2001: Human rights organisation Amnesty International marks 40 years of activism. The organisation which won the Nobel Prize in 1977 has dealt with the cases of 47,000 prisoners of conscience.
2002: A China Airlines passenger jet carrying 206 passengers and 19 crew members breaks up in the air and crashes into the Taiwan Strait.
2003: The Israeli cabinet votes to accept the steps outlined in an internationally endorsed “road map” for Israeli-Palestinian peace efforts, but notes that it is not declaring unqualified support for the road map as a whole.
2005: Suspected Basque rebels detonate a powerful car bomb during rush hour in Madrid, injuring 52 people in the sixth attack since Spain’s prime minister offered the group negotiations if it renounces violence.
2006: Sudan says it will permit the UN to lay the groundwork for possible deployment of a peacekeeping force in Darfur, but cautions that the world body’s role would be smaller than some Security Council members want.
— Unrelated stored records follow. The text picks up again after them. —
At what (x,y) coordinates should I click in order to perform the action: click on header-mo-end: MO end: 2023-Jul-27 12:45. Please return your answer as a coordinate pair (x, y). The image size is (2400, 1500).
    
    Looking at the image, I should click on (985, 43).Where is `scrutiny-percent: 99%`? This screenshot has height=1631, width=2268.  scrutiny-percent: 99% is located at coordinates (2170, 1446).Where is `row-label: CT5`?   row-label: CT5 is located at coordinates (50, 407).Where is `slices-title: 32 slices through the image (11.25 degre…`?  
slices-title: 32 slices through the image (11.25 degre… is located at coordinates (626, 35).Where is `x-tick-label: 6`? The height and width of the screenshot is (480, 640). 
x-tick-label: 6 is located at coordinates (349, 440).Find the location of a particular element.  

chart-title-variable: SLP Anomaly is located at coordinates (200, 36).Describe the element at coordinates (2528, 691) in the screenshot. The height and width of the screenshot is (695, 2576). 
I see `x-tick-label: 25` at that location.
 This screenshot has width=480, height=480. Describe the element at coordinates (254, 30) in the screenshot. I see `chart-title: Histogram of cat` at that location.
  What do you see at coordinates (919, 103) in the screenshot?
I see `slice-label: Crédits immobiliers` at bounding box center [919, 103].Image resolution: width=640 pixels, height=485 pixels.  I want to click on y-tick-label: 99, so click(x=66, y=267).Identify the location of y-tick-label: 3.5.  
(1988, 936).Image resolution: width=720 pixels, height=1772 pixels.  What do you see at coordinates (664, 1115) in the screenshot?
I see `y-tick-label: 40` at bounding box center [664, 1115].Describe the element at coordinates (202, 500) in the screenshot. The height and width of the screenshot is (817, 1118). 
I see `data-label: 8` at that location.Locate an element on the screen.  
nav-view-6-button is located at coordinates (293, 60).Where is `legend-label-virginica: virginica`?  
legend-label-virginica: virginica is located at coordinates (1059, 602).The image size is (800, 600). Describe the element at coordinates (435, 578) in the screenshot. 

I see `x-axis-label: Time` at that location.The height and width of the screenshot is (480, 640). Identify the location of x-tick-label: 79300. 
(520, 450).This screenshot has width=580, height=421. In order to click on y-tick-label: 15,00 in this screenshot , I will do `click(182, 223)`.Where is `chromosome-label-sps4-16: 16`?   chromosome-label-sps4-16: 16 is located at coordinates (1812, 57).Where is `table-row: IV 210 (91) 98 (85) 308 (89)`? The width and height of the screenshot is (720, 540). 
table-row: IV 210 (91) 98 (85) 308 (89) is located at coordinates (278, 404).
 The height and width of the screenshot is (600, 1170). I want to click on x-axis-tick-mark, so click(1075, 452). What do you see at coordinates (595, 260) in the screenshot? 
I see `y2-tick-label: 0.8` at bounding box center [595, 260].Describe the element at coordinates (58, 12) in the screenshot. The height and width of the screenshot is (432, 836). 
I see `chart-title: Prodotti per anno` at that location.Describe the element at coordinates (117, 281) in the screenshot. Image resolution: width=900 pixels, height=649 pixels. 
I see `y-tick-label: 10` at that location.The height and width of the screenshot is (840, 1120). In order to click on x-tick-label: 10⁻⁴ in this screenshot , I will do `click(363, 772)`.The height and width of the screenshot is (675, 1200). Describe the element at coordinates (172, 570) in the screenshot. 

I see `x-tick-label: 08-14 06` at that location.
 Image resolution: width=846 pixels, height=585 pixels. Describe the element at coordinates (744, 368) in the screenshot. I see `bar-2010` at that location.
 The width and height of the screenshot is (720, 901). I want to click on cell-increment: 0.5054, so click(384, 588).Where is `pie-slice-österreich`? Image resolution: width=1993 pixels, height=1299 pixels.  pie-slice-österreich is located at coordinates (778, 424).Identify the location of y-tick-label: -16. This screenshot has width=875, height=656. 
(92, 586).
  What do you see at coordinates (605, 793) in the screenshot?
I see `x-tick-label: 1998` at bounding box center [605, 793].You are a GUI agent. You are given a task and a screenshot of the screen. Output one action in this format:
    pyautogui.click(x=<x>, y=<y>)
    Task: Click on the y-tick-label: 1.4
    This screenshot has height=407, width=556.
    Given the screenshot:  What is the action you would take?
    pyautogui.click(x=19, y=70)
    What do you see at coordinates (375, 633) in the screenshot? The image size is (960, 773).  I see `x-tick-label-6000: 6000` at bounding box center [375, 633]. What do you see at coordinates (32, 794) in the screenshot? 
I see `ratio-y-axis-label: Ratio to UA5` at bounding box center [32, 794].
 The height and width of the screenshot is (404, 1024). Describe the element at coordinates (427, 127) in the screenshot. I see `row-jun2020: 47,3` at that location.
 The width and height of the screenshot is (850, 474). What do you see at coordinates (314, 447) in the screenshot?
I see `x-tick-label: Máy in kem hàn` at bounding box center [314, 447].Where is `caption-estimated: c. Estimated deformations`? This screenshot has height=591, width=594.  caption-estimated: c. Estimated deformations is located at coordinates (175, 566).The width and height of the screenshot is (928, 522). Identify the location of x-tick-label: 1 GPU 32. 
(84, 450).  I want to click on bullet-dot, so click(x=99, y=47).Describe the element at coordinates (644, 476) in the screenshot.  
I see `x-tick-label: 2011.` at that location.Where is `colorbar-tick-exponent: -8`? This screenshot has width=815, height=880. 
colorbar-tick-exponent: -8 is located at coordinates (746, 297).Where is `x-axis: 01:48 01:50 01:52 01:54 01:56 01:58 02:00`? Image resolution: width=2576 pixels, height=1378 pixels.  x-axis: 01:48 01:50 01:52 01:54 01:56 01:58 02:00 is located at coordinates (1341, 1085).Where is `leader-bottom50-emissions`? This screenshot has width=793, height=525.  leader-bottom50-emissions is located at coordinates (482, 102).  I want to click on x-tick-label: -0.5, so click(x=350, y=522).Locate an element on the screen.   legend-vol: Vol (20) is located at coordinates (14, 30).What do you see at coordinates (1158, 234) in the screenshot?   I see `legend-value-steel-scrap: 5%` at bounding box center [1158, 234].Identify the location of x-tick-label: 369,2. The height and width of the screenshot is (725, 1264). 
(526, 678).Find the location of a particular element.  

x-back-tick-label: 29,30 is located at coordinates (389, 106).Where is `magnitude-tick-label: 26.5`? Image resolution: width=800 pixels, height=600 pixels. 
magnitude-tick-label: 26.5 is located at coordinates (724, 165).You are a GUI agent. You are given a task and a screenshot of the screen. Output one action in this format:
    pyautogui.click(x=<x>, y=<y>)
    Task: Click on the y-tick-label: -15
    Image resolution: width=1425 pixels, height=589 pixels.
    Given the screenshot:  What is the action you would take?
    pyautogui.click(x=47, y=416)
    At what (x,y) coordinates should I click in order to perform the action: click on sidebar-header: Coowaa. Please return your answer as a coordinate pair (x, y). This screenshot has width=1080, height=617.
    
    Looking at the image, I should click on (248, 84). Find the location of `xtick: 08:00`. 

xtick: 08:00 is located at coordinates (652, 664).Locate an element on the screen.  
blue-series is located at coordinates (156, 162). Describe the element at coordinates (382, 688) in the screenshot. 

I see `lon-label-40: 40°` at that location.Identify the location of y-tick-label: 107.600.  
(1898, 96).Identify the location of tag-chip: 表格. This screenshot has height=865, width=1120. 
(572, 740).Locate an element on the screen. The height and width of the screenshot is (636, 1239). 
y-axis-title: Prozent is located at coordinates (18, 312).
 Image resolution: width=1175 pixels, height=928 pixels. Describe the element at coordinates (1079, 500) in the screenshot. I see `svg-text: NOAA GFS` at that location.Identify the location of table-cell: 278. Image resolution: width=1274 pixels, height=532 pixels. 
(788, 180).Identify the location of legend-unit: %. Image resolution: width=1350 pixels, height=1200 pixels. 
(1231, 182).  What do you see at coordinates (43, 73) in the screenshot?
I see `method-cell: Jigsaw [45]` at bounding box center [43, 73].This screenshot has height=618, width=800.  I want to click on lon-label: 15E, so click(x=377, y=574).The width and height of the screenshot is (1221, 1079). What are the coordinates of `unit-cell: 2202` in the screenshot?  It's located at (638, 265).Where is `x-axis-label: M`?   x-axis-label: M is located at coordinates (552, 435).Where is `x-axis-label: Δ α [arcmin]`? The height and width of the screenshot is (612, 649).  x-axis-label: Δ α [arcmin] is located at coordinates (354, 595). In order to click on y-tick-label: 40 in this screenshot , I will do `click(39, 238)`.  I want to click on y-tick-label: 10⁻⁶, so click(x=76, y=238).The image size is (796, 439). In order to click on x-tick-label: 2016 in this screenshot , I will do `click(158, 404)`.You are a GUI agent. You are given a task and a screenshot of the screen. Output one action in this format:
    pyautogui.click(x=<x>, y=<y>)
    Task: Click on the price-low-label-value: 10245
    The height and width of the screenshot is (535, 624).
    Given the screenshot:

2007: North Korea fires a salvo of test missiles into its coastal waters, flexing naval muscles as South Korea launches its most advanced destroyer ever, armed with a high-tech US air defence system.
2008: Michel Suleiman is sworn in as Lebanon’s president after parliament elected him in a long-delayed vote following an 18-month political stalemate that brought the country to the brink of another civil war.
Today’s birthdays:
Ralph Waldo Emerson, US writer (1803-1882); Josip Broz Tito, Yugoslavia’s president (1892-1980); Beverly Sills, US opera singer (1929-2007); Ian McKellen, English actor (1939-); John Newcombe, Australian tennis star (1944-); David Graham, Australian golfer (1946-); Mike Myers, Canadian actor/comedian (1963-); Lauryn Hill, US singer (1975-); Frank Oz, British-born director/voice of Yoda and Miss Piggy (1944-).